Morphospace diagram depicting a limited range of theoretical sponge outer-wall trough shapes. Trough height (h) dimensions are plotted on the y-axis. Trough width (w) dimensions are plotted along the x-axis. Calculated multiples using the formula in Figure 6 of increased sponge wall ridge-and-trough surface area compared to a planar sponge wall surface area of 300 mm² are noted under each associated trough shape. Trough width-to-height ratio slope lines of 2:1, 1:1, and 1:2 are plotted on the diagram.

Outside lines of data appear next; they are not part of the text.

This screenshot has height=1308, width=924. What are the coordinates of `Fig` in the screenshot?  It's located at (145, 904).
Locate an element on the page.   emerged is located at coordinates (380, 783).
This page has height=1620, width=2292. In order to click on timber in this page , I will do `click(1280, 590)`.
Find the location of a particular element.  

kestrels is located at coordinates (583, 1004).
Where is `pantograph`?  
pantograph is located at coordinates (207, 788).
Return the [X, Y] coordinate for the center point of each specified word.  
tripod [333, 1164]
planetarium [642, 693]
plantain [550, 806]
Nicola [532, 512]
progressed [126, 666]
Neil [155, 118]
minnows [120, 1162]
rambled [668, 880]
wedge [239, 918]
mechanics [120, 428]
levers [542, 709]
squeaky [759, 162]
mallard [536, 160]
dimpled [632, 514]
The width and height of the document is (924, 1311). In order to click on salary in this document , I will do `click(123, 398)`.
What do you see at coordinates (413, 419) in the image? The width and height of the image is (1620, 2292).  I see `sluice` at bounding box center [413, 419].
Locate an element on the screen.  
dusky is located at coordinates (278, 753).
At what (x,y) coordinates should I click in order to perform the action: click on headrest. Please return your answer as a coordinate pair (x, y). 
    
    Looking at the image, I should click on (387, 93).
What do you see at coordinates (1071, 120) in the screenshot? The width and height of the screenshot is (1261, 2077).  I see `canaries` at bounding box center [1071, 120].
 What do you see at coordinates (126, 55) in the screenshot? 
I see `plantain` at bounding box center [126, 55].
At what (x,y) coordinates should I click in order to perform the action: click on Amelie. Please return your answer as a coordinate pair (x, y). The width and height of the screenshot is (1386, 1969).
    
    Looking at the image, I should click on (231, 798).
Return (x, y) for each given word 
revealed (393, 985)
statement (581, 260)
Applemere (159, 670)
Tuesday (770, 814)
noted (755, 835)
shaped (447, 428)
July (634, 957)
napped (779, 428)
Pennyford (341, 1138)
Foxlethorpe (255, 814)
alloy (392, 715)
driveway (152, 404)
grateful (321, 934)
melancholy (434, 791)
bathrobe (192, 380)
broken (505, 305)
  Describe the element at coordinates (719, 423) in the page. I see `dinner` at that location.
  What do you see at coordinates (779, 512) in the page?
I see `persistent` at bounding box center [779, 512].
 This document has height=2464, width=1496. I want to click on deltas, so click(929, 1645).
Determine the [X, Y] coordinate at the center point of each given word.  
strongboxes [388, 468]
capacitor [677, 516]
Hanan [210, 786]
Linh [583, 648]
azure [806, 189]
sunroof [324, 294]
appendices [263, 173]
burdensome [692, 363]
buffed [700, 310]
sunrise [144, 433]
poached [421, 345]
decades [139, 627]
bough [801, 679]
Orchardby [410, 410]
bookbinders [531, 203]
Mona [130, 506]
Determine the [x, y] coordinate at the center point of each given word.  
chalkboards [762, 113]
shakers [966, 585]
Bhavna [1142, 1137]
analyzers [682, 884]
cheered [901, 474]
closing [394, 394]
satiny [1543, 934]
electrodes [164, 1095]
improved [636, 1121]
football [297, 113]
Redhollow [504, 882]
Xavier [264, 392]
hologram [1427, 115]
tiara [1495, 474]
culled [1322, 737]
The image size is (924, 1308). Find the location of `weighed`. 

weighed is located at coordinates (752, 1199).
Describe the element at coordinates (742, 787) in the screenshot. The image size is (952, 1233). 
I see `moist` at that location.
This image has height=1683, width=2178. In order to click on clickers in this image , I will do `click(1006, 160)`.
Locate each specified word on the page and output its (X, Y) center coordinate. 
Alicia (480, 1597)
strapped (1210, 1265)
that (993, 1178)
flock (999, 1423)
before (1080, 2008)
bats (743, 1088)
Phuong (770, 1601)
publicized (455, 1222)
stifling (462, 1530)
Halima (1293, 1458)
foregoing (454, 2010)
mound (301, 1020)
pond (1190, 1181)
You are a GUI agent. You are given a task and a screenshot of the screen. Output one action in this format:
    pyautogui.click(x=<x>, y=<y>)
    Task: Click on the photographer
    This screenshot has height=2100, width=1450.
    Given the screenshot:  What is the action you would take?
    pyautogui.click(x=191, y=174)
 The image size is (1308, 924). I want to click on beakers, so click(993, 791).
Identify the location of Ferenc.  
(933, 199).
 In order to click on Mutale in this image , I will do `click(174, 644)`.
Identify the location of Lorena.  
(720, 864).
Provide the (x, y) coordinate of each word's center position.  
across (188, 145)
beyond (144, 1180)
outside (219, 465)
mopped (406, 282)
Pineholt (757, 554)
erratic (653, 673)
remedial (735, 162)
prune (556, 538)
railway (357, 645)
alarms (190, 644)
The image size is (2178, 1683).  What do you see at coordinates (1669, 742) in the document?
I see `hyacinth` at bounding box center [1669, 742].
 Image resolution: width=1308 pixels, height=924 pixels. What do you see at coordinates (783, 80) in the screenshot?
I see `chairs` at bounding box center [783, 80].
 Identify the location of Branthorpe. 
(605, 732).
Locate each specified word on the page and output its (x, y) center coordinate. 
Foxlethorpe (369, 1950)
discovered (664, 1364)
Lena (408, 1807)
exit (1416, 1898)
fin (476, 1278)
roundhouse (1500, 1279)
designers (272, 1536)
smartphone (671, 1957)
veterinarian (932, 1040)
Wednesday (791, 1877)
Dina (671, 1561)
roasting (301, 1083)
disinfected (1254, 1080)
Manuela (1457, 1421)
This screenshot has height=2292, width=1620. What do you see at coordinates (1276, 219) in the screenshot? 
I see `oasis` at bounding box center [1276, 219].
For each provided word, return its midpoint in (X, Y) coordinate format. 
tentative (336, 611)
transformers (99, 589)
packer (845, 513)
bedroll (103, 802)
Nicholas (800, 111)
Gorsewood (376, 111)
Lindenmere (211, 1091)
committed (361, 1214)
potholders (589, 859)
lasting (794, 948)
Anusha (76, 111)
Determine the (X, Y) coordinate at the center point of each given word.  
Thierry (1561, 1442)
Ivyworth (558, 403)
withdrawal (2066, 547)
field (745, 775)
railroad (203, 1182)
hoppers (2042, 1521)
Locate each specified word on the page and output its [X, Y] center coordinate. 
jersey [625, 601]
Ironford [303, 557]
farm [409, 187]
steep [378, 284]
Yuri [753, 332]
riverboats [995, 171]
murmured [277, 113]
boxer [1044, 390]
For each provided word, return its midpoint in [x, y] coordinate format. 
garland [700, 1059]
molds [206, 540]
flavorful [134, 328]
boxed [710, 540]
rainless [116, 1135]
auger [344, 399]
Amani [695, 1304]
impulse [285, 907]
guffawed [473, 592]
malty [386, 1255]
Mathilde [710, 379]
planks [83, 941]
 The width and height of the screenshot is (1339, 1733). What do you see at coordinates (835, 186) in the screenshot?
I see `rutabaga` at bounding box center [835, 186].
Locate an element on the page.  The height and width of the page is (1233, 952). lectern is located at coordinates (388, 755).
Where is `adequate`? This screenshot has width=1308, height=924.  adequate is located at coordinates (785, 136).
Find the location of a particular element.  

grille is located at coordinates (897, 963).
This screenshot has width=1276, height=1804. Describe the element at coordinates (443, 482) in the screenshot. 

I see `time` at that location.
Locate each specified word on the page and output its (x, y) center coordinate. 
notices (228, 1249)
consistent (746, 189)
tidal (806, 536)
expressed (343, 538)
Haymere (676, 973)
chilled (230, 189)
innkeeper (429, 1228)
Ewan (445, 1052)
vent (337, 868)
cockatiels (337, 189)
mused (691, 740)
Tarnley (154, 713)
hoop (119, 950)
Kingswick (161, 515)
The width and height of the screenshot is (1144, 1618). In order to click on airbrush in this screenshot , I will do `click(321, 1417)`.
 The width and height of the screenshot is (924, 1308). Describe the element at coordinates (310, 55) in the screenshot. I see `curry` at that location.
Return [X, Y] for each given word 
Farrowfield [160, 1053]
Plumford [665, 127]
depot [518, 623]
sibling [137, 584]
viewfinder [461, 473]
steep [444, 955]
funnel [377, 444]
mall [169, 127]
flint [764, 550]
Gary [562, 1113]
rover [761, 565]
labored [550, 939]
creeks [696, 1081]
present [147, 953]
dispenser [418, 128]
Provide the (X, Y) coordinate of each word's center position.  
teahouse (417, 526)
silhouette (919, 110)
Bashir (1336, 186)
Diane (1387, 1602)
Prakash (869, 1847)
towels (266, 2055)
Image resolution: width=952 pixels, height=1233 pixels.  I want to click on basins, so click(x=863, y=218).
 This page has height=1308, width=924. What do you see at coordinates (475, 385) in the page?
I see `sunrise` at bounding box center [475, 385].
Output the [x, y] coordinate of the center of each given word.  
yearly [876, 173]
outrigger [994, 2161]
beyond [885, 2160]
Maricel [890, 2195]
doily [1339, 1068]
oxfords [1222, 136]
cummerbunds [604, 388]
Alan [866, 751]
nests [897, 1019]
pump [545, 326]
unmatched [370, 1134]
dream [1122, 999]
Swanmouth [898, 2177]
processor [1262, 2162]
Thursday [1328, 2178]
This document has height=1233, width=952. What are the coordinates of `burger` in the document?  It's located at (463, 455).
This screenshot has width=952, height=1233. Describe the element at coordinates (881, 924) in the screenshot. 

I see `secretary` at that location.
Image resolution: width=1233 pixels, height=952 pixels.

Sponge trough dimension parameter boxes from Figure 4 overlain by the theoretical trough width-to-height ratio plots of 1:2, 1:1, and 2:1 from Figure 7 show that the majority of anthaspidellid sponges in this study constructed ridge-and-trough ornamentations that fall below the trough width-to-height ratio line of 1:1 where trough dimensions have w>h (Fig. 8). Sponges with trough dimensions of w>h include sponges such as R. eganensis, which is found in paleoenvironments interpreted as high-energy shelfal habitats (Johns, 1994). This observation is consistent with the conclusion of Carrera and Rigby (1999) that Ordovician anthaspidellids predominately occur in shallow-shelf, high-energy conditions. The limited sample of anthaspidellid sponge trough dimensions that plot above or near the 1:1 width-to-height ratio line in Figure 8 with w<h or w=h ridge-and-trough dimensions as found in A. pulchra, A. nana, and A. minganensis are indicative of sponges that can be associated with paleoenvironments that are potentially moderate or lower energy settings as well as high-energy settings. The minimally populated area of the graph that lies above the theoretical trough width-toheight ratio plot of 1:2 represents an area in which ornamented sponges are as yet undescribed or undiscovered in nature or, most likely represents an area of theoretical “morphologies that function poorly in natural environments (McGee, 1999, p. 12).”

Figure 8.

Measured sponge trough dimension parameter boxes from Figure 4 are overlain by theoretical sponge trough width-to-height ratio slope plots from Figure 7. Sponges categorized in Table 1 that plot below the 1:1 ratio slope line with w>h occur predominately in high energy paleoenvironments, while those plotting above or near to the 1:1 ratio slope line with w<h can also occur in moderate to lower energy settings.

CONCLUSIONS

Constructional energy was conserved by ornamented Ordovician anthaspidellid sponges that increased their surface-to-fluid exposure for greater nutrient intake by adding ridge-and-trough geometries to outer-wall surfaces without constructing additional gastral surface area. Annulated anthaspidellid sponge ridge-and-trough constructional strategy also potentially slowed high fluid velocity through hydrodynamic vortex formation and altered dimensions of sponge outer-wall features in response to the magnitude of prevailing currents. High-energy current flow settings were predominately occupied by sponges having ridge-and-trough structures with w>h trough dimensions. Ornamented sponges with w<h trough dimensions or dimensions approaching w=h are found in high-energy paleoenvironments but also occupied moderate to low-energy settings, where their surface-to-fluid exposure per unit area exceeded that of sponges with widely spaced surface ornamentations.